Vangelos is president of the Laguna Beverage Co., a small enterprise that is carving out a niche in the cutthroat noncarbonated beverage market by pitching its products to local eateries, hotels and coffeehouses.
The company, which makes bottled juice blends, lemonade and tea, will log between $400,000 and $600,000 in sales this year, and its 29-year-old president is optimistic about the future.
“It’s a struggle, but we’re doubling up on our production every single month,” said Vangelos, who launched the business with $35,000 in savings, cash advances on his credit card and a $25,000 investment from friend Ronald La Russa, who is now the company’s vice president.

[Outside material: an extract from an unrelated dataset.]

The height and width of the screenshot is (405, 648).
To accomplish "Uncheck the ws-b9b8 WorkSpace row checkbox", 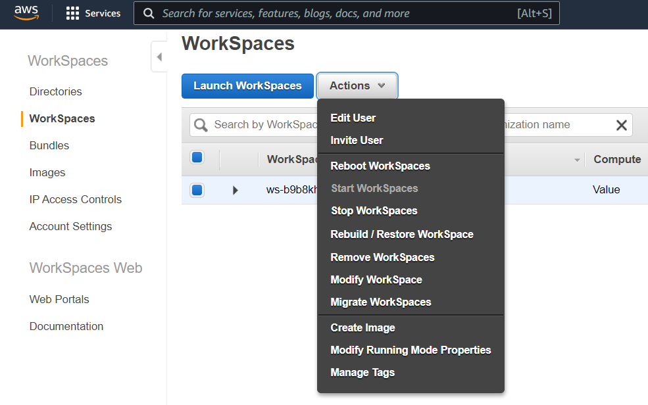I will coord(197,190).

Today, the beverages are sold in about 350 establishments, including the Ritz-Carlton hotel in Dana Point, Farmers Market in Fashion Island and Diedrich coffeehouses throughout Southern California.
Vangelos said he shot for the “high end” market because his company is too small to compete against Snapple and other major producers in supermarkets and liquor stores.
“We don’t have the advertising or marketing budget that could really make a difference,” he said.
Area businesses say they stock Laguna Beverage’s drinks because they like the product and want to help a company that started in Laguna Beach.
“You support the locals,” said Sid Fanarof, owner of five Z Pizza restaurants along the coast and one of Vangelos’ first customers. “I love to help a struggling guy starting out. I know what it’s like.”
And Vangelos said he has had plenty of struggles. When he first started peddling his product, he would carry his infant son with him because he couldn’t afford day care.
“I’d have a cooler in one hand and my kid in the other,” he said. “If someone would have followed us around the past two years, they probably would have had a heart attack.”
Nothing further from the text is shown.